CHAPITRE CCCLXXVIII.


Comment le duc d’Anjou hostoya en la haute Gascogne.


Tantôt après Pâques[1] revinrent devers le duc d’Anjou toutes manières de gens d’armes, de France, de Bourgogne, de Bretagne, d’Anjou, de Poitou et du Maine ; et étoit le mandement du duc assigné en la ville et cité de Pierregort. Si vinrent là tous cils qui mandés et escripts en furent ; et par espécial y eut bien mille lances de purs Bretons. Quand ils furent tous assemblés, ils se trouvèrent dix mille hommes d’armes et trente mille hommes de pied sans les Gennevois arbalétriers où il en y avoit bien mille cinq cents. Là étoient, avec le connétable de France, le sire de Cliçon, le vicomte de Rohan, le sire de Laval, le sire de Beaumanoir, messire Jean d’Ermignac, le comte de Pierregort, le comte de Comminges, le sire de La Breth, le vicomte d’Escarmaing, le comte de Laille, le Dauphin d’Auvergne, le sire de La Barde, messire Bertran de Taride et tant de seigneurs que je ne les aurois jamais tous nommés. Et quand ils se départirent de Pierregort ils chevauchèrent en grand arroy et puissant ; et trembloient toutes gens devant eux ; et disoit-on communément par toute Gascogne que le duc d’Anjou alloit mettre le siége devant Bayonne. Si vinrent tout premièrement devant une ville que on clame Saint-Silvier[2] : si en est un abbé sire. Si se arrêtèrent pardevant le duc d’Anjou et toutes ses gens ; et firent grand semblant de assaillir et dresser grands engins, car ils en menoient foison avec eux. L’abbé de Saint-Silvier, qui étoit sage homme, se humilia grandement devers le duc d’Anjou et le connétable, et remontra moult sagement que c’étoit un homme d’église, qui n’étoit mie taillé ni en volonté de guerroyer, et que ils n’étoient pas singulièrement venus pour lui, mais pour autres seigneurs qui étoient plus grands de lui ; si leur prioit que ils voulsissent chevaucher outre et laisser sa terre en composition, et que il feroit très volontiers tout ainsi que les autres. Le duc d’Anjou et les seigneurs regardèrent qu’il disoit assez. Si le firent obliger, selon sa parole, et livrer bons plèges que on envoya à Pierregort, et jurer que si les autres se mettoient en l’obéissance du roi de France, il s’y mettroit aussi ; et par ainsi demeura-t-il en souffrance et toute sa terre.

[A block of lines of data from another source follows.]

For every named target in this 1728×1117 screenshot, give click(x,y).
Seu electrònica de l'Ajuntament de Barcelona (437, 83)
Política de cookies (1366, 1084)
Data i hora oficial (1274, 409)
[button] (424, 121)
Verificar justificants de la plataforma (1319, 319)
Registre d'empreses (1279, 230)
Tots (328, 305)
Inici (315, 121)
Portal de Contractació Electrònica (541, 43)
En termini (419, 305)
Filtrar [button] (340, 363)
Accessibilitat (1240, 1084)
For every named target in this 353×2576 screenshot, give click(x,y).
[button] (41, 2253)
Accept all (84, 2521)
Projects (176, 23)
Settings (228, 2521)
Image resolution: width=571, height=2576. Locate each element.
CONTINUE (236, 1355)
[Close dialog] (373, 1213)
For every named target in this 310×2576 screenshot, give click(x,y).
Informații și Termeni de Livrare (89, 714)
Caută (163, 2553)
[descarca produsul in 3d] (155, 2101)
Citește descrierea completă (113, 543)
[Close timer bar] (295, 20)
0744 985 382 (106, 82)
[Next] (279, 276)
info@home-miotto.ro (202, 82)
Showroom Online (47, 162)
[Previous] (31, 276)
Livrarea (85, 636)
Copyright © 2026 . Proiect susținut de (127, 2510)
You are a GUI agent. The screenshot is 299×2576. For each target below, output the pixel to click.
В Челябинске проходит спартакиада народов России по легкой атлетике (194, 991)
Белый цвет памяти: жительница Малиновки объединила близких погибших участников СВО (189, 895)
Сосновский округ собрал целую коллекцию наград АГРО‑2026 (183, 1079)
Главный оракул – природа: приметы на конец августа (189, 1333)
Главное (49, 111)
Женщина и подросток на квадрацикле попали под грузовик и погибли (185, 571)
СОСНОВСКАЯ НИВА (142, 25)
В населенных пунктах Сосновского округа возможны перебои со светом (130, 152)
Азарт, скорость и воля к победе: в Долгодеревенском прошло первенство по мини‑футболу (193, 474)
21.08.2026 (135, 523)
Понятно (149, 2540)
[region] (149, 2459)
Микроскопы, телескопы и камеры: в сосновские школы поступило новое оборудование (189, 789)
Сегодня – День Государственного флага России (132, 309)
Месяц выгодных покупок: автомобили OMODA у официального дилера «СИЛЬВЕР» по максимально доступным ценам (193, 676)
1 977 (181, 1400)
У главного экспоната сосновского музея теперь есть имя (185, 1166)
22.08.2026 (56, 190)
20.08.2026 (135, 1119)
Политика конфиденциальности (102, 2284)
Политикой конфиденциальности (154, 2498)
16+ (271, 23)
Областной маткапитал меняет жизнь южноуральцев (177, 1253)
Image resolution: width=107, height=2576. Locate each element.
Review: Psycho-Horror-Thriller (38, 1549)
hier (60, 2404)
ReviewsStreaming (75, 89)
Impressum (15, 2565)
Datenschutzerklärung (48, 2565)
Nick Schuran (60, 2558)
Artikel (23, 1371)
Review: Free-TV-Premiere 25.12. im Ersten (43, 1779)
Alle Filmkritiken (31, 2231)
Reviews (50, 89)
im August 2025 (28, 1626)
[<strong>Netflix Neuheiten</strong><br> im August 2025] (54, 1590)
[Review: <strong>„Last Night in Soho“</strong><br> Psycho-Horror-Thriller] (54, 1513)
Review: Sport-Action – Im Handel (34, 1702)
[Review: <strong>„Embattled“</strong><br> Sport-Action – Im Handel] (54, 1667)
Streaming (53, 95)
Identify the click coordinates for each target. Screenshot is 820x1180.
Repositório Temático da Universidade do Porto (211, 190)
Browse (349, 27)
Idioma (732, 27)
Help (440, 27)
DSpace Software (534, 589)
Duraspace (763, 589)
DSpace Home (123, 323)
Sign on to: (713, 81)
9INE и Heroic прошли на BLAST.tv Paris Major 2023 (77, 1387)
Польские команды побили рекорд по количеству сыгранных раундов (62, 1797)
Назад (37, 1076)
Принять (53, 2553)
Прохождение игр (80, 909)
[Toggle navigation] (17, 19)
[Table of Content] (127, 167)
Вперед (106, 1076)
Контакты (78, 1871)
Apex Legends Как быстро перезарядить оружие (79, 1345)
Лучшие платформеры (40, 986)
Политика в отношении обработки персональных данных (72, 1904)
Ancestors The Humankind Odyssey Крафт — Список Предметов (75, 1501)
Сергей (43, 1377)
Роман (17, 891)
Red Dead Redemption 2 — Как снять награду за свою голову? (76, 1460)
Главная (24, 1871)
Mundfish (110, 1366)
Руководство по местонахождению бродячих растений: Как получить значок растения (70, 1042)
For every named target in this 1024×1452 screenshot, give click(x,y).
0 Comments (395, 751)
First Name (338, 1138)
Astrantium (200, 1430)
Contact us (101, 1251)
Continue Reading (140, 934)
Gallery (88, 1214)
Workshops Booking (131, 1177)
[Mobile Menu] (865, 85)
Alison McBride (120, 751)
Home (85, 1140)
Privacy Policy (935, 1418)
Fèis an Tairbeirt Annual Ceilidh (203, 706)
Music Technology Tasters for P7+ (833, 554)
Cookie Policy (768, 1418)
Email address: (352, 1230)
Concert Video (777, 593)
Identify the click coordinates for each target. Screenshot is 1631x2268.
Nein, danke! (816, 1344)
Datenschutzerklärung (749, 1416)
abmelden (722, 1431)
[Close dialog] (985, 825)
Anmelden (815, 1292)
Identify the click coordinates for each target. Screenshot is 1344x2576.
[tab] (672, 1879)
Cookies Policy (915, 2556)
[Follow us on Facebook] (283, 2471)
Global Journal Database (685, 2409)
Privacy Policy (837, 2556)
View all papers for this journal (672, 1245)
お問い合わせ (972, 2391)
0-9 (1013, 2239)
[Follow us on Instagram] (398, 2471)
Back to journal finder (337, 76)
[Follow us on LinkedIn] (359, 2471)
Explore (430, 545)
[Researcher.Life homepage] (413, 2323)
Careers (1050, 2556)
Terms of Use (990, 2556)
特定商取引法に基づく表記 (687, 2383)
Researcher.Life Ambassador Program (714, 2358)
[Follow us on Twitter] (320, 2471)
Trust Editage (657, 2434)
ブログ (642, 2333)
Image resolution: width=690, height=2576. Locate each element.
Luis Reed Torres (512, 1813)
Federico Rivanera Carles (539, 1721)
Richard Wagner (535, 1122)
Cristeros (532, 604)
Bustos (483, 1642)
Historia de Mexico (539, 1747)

Puis chevauchèrent ces gens d’armes, noblement et richement montés et en grand arroy, et exploitèrent tant que ils vinrent devant une cité qui s’appelle Lourdes, de laquelle un chevalier étoit capitaine de par le comte de Foix qui s’appeloit messire Ernault de Berne. Là s’arrêtèrent toutes ces gens d’armes, et le assiégèrent fortement et étroitement, et y furent plus de quinze jours, et y firent dresser leurs engins pardevant, qui jetoient ouniement et qui ceux de dedans moult travailloient. Trop volontiers se fussent rendus les gens de Lourdes, mais le chevalier ne le vouloit consentir, et disoit qu’ils étoient forts assez pour eux tenir. Mais finablement non furent, car la ville fut assaillie si très fort et par si grand ordonnance que elle fut prise et conquise, et entrèrent toutes gens d’armes et autres : si fut le dit chevalier mort, car oncques ne se voult rendre, et trop vaillamment se défendit. Si fut la cité de Lourdes toute courue et pillée, et y eut morts grand’foison de bons hommes et pris à rançon.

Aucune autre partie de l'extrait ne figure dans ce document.